CA Aix-en-Provence, 9e ch. soc., 16 décembre 1999, n° 97-02605

AIX-EN-PROVENCE

Arrêt

Confirmation

PARTIES

Demandeur :

Pouplard

Défendeur :

Mondin (Epoux)

COMPOSITION DE LA JURIDICTION

Président :

M. Labignette

Conseillers :

Mme Vidal, M. Bourdy

Avocats :

Mes Gils, Debeaurain.

Cons. prud'h. Aix-en-Provence, du 4 juil…

4 juillet 1996

FAITS, PROCEDURE ET PRETENTIONS DES PARTIES

Les consorts Mondin, propriétaires d'un fonds de commerce de café restaurant à Puyricard, ont conclu, le 3 juin 1994, avec M. Siciliano un contrat de location-gérance de ce fonds pour une durée de trois années commençant à courir le 1er juillet 1994. Il était précisé au contrat que le bailleur était lié par un contrat de travail avec une salariée, Mme Le Bohec, entrée dans l'entreprise en qualité de serveuse le 10 janvier 1994 et rémunérée au SMIC.

Le 30 novembre 1994, les bailleurs ont donné congé au locataire pour le 30 juin 1995, sauf si le loyer mensuel passait de 10.000 à 13.500 F HT.

Par ordonnance en date du 19 septembre 1995, le Juge des Référés du Tribunal de Grande Instance d'Aix-en-Provence a constaté que le locataire avait accepté à deux reprises de quitter les lieux à la date impartie et ordonné l'expulsion de M. Siciliano des lieux loués.

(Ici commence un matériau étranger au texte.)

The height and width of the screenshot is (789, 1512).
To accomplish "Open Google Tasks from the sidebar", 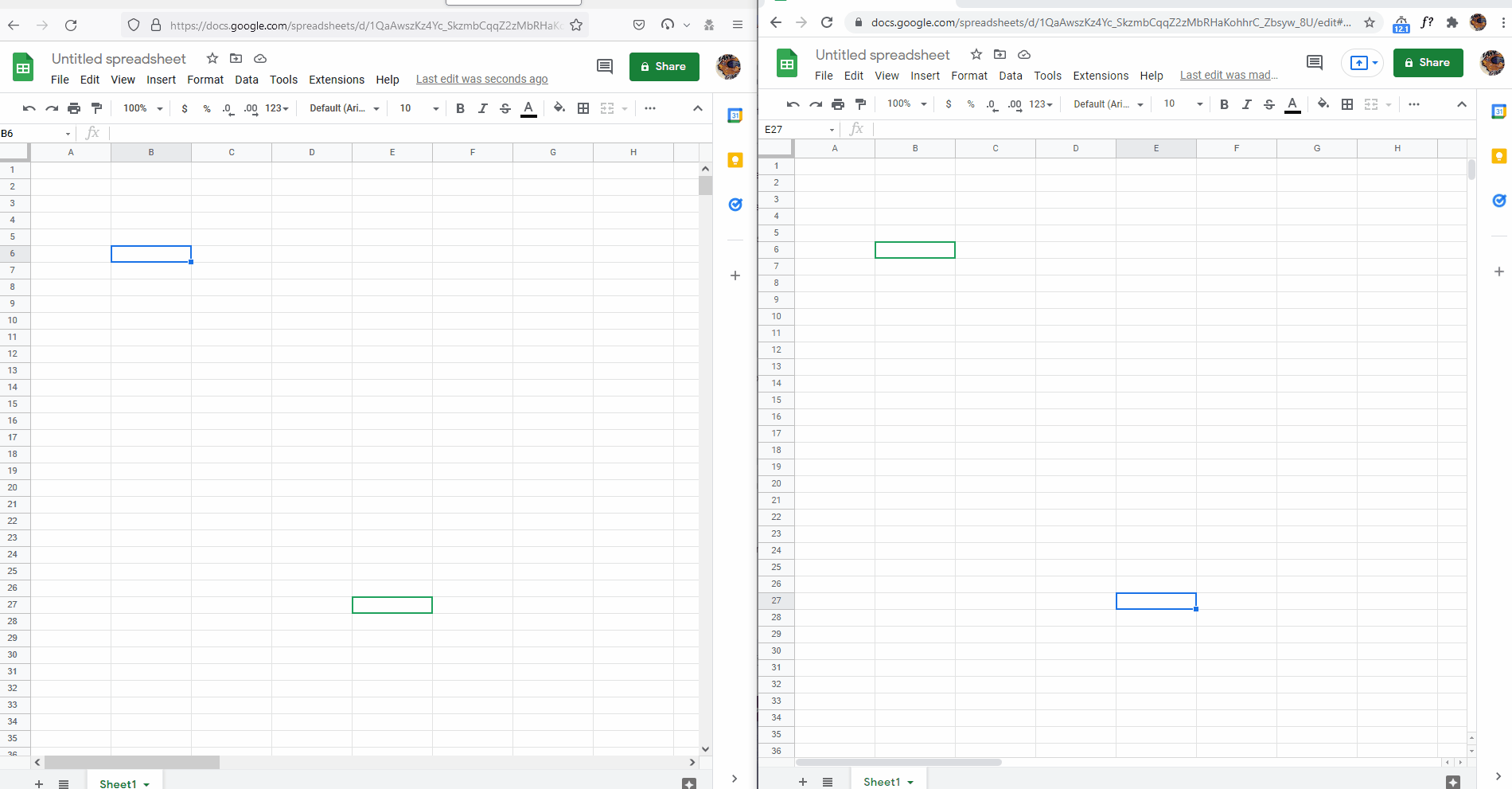I will (x=735, y=205).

Mme Pouplard, engagée par M. Siciliano à effet du 1er décembre 1994 en qualité de responsable du bar et de l'approvisionnement, responsable de la caisse et du personnel, a saisi le Conseil de Prud'hommes d'Aix-en-Provence pour se plaindre du fait que les époux Mondin auraient refusé de continuer son contrat de travail et formuler contre eux une demande en paiement de diverses indemnités de rupture, calculées conformément aux termes de son contrat de travail - soit une indemnité contractuelle de licenciement de 12 mois de salaire et une indemnité de préavis de 3 mois, outre des dommages et intérêts pour rupture abusive à hauteur de 6 mois de salaire - ainsi qu'une indemnité sur le fondement de l'article 700 du nouveau Code de procédure civile.

Le Conseil de Prud'hommes, suivant jugement en date du 4 juillet 1996, a débouté Mme Pouplard de toutes ses demandes et l'a condamnée aux dépens de l'instance.

Le 30 juillet 1996, Mme Pouplard a régulièrement relevé appel de cette décision qui lui avait été notifiée le 13 juillet précédent.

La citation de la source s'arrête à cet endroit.